Our electric clothes dryer reaches 150°F on the High setting, so we began toasting all our clothing in there. The hot water supply simply isn’t hot enough to matter, so we continued to use the washer’s Warm/Cold setting.

We had been considering getting a chest-style freezer to preserve Mary’s garden harvest and this note in the CoP pushed us over the edge:

If the freezer is operating at or around -20°C, then two hours at this temperature will kill all stages.

The American translation is -4°F, which rounds off to zero. A logger tucked into the freezer confirms that the default thermostat setting of 4 should suffice:

Freezer temperatures
Freezer temperatures

A closer look shows a classic bang-bang thermostat in action, with pretty nearly a 50% duty cycle. The period got longer as we filled the freezer with veggies and similar dense materials.

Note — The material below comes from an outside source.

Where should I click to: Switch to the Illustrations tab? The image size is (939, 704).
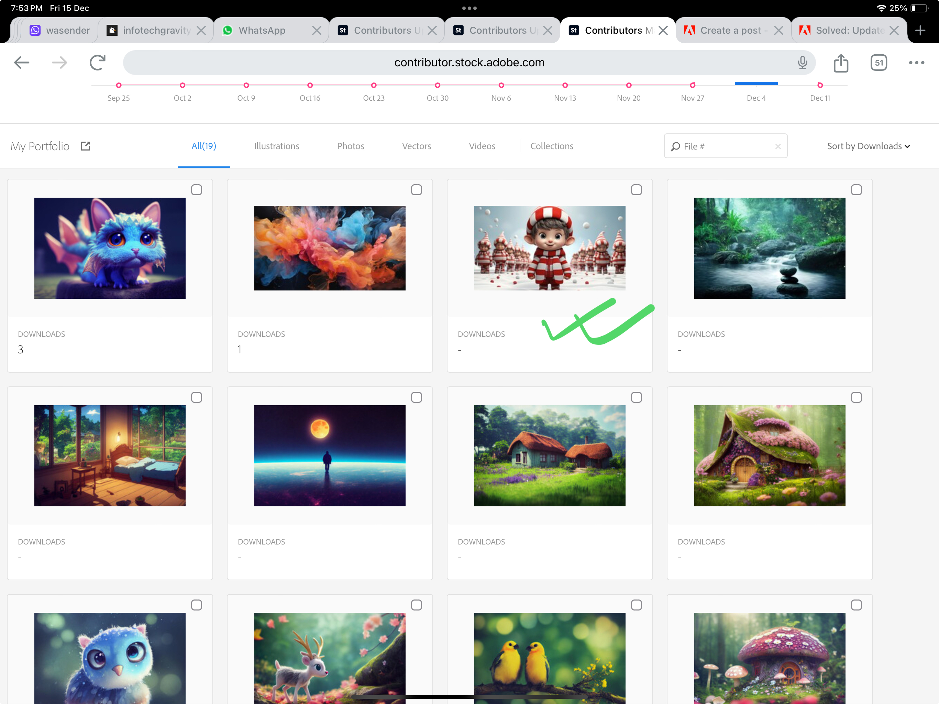pos(276,146)
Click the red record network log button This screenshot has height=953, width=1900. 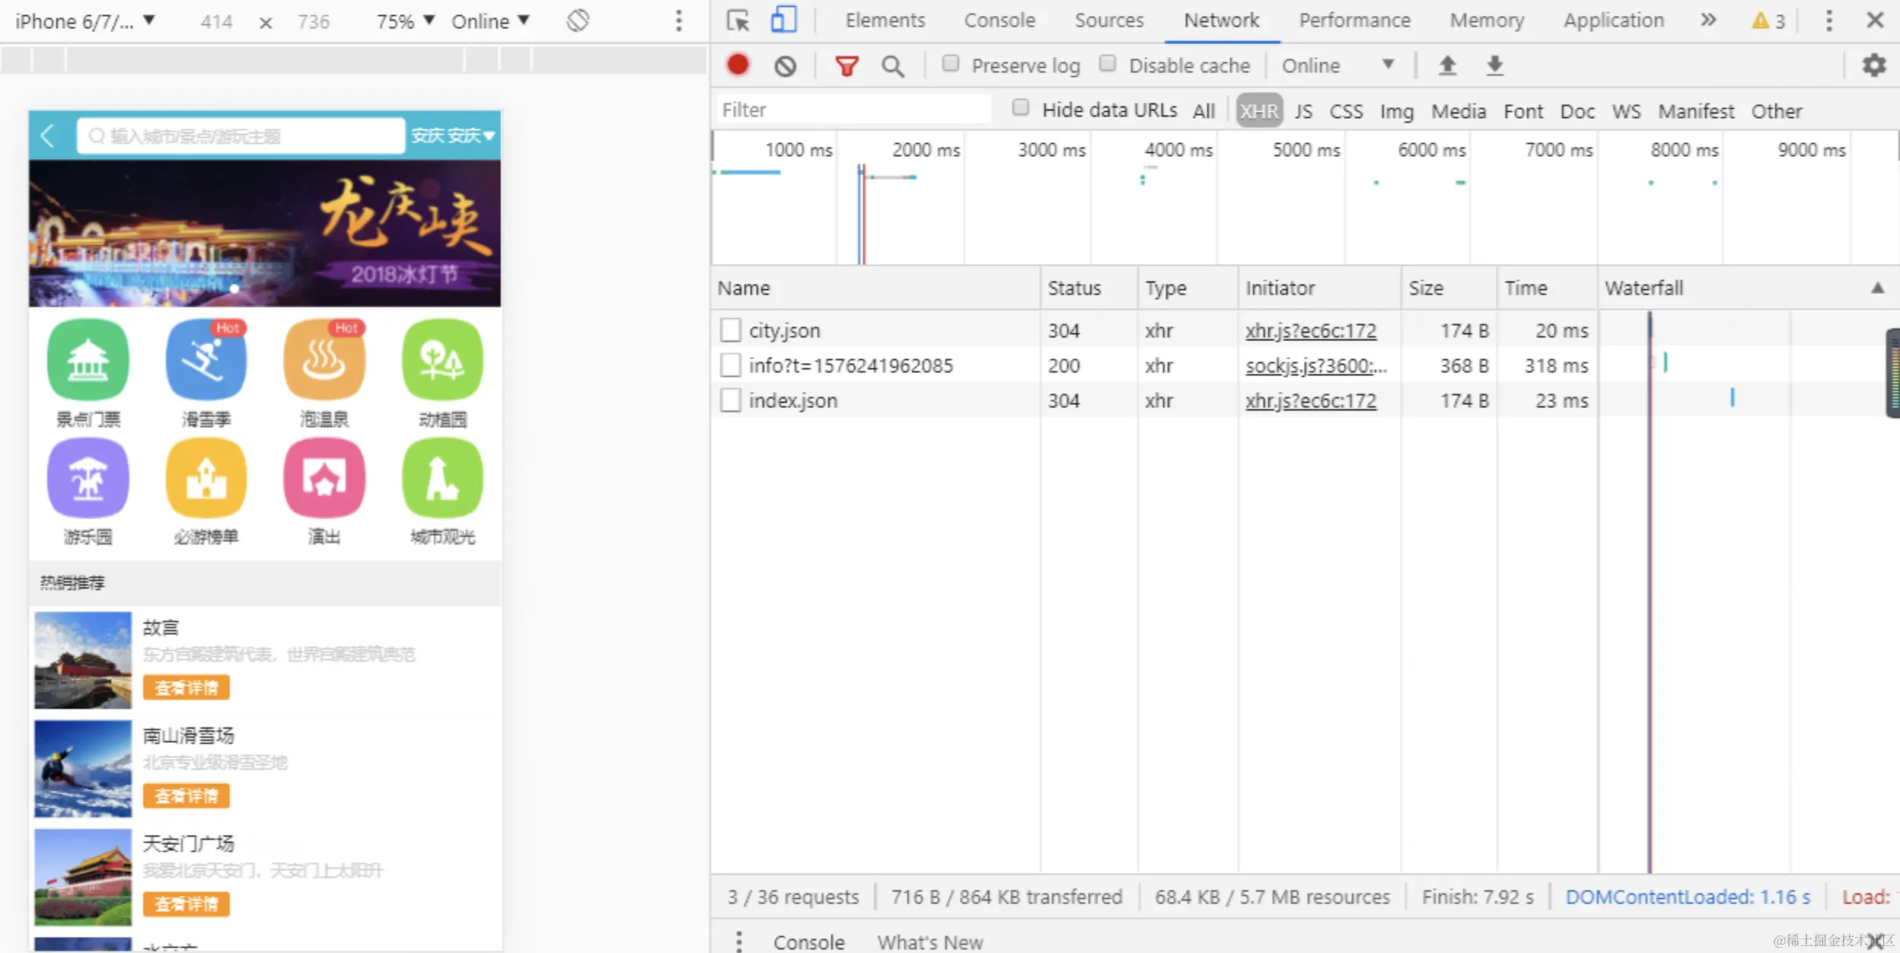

Freezer temperatures - detail
Freezer temperatures - detail

The freezer disinsected items we didn’t want to (or couldn’t) toast: keyboards, mice, trackballs, notebooks, purses-with-contents, and so forth.

Between the attic, the van, and the freezer, we had sufficient weaponry to make some headway. Remember that we had a small infestation, just a few bugs, and were not trying to disinsect the whole house and all our belongings.

5 thoughts on “Bed Bugs: Thermal Kill

  1. I see a growth industry in box trucks built out with a full box freezer capable of maintaining < 0 degrees.
    Park it in the driveway, load it full of stuff, and leave it that way while until the bugs die.
    Power might be a problem, but some enterprising exterminator could figure it out.
    Maybe a direct connection into the house main like the floor sanding people use (big scary clips that they stick right on the mains rails in you breaker box.

    You would still have to do the whole DE and laundry thing , but it might save your couch!

    1. I like it, but the whole social stigma thing gets in the way of the usual truck livery.

      Imagine having a “Big Bob’s Bug Brrrr-er” truck parked in your driveway for a week.

      Maybe they’d go with an anonymous white box? That’d look really suspicious, particularly with a fat extension cable snaking across the driveway.

      But, still, you’re right about the business opportunity… it’s a growing market these days!